Llegar a formar parte de estas estructuras, la pertenencia a la nobleza académica, permite tomar el ascensor social, incluso a pesar de las dificultades de no pertenecer en origen a una clase acomodada, pero supone un alto precio a pagar. Ese precio es el sentido moral, el criterio propio y la independencia. El egregor de la institución irá absorbiendo todos esos tintes de soberanía personal para transformar al individuo en un acérrimo representante de la identidad corporativa. Es por ello que, de manera paulatina, los agravios y los delitos éticos, como la adjudicación de plazas a dedo, el rechazo a cualquier crítica proveniente del alumnado o la explotación de las personas con becas predoctorales se van normalizando en la conciencia individual y colectiva y se admiten como formas naturales de funcionamiento. Como siempre ocurre ante las disonancias cognitivas (esos desfases entre el esquema de valores y las pautas de conducta) se elaborarán mil y un argumentos de autoengaño para sostener la mentira. Comparaciones con quienes lo hacen de manera aún mas agresiva, mensajes con tintes paternalistas sobre cómo funciona el mundo y un largo sin fin de complacencias para no plantearse mover el status quo. Es cierto que el acceso a una educación superior facilita el desarrollo de capacidades y el acceso en unas mejores condiciones a un mercado laboral precario, lo mires por donde lo mires. El espíritu evaluador de competitividad y de nunca es suficiente ha calado hondo en todos los niveles educativos del sistema público de enseñanza. Hablar de las bonanzas de la cooperación con aulas dispuestas en mesas de a uno y mientras se lucha por la mejor nota llega a ser, hasta cierto punto, psicotizante, son mensajes opuestos por diferentes canales.

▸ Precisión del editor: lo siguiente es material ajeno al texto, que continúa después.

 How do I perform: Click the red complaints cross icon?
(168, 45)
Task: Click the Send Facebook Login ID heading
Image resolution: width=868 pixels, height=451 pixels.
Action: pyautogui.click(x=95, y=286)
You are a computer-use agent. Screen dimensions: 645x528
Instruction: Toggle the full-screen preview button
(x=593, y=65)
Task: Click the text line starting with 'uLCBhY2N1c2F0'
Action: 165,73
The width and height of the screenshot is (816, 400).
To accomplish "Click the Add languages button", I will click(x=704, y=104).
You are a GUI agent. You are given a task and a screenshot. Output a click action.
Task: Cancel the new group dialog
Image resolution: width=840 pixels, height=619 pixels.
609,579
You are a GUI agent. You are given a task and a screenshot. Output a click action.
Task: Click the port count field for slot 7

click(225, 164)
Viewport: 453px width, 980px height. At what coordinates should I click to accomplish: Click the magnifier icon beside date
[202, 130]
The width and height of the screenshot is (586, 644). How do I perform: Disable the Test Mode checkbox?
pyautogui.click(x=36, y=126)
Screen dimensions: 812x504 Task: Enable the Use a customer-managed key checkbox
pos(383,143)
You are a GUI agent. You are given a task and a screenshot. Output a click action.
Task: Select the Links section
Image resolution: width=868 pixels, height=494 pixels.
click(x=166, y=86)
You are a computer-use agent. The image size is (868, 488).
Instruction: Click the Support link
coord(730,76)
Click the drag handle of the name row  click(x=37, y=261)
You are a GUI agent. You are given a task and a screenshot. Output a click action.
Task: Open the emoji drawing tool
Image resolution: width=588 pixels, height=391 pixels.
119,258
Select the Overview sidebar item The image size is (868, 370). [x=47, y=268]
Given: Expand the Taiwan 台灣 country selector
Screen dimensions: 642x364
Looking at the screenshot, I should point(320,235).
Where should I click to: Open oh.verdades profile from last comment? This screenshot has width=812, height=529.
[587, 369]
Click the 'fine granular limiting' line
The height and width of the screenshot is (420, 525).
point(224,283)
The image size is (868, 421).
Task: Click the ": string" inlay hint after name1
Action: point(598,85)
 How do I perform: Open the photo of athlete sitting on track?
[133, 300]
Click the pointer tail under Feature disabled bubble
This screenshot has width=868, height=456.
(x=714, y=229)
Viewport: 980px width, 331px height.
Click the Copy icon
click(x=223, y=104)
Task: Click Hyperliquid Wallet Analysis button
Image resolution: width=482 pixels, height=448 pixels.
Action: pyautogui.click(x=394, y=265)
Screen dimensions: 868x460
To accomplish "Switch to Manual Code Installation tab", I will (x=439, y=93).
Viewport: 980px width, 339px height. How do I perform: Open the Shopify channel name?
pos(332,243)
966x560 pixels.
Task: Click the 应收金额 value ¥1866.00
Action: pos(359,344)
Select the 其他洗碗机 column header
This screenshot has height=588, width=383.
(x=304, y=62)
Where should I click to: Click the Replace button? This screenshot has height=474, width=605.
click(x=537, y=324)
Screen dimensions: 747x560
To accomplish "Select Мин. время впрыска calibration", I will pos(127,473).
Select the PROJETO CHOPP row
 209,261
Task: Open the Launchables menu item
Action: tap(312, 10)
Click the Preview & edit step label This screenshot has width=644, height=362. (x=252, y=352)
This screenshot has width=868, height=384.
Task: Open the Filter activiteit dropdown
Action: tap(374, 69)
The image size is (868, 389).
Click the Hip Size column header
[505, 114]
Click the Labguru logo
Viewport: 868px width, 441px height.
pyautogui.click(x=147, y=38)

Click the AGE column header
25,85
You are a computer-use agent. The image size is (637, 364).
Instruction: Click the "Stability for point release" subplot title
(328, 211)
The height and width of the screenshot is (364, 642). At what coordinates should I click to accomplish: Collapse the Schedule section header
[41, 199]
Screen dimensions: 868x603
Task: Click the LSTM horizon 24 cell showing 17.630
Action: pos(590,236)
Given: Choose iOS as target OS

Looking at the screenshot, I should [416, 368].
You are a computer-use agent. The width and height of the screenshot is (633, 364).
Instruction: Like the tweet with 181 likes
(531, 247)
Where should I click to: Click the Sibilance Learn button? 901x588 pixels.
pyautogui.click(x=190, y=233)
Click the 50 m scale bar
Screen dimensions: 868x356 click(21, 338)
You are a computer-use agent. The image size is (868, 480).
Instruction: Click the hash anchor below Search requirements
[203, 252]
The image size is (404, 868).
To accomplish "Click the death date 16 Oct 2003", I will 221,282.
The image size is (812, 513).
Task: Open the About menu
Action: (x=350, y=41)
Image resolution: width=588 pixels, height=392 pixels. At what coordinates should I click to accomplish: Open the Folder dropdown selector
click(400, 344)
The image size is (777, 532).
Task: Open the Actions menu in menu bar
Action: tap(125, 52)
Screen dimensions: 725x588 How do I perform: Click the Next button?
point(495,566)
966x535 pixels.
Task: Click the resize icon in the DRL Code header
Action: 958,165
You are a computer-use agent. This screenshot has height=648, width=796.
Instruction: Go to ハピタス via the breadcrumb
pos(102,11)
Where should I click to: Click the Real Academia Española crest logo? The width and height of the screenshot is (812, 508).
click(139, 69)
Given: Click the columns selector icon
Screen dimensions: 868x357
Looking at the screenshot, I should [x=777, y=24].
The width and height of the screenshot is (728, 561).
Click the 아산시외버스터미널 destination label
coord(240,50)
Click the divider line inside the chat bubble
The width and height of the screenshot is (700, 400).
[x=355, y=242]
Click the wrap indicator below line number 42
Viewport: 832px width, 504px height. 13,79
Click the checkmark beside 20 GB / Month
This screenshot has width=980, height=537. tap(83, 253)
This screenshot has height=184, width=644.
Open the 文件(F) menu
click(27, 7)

Desde luego que la experiencia universitaria sigue siendo una fuente inconmensurable de aprendizaje y crecimiento, pero son muchas las ocasiones en las que se convierte también en un nicho de frustración y decepción. Gracias a la digitalización y a internet, el acceso a la información se sitúa ahora en un ratio de uno a uno sin docencias mediante. Tal vez por todo lo expuesto, y un sinfín de razones más, la aspiración universitaria ha dejado de estar en los corazones de millones de jóvenes que prefieren demostrar sus potenciales y desarrollar sus competencias en un mundo que ha cambiado y que permite abrirse camino y aportar valor a la sociedad sin pasar por el aro adoctrinador de los crucifijos y las cátedras.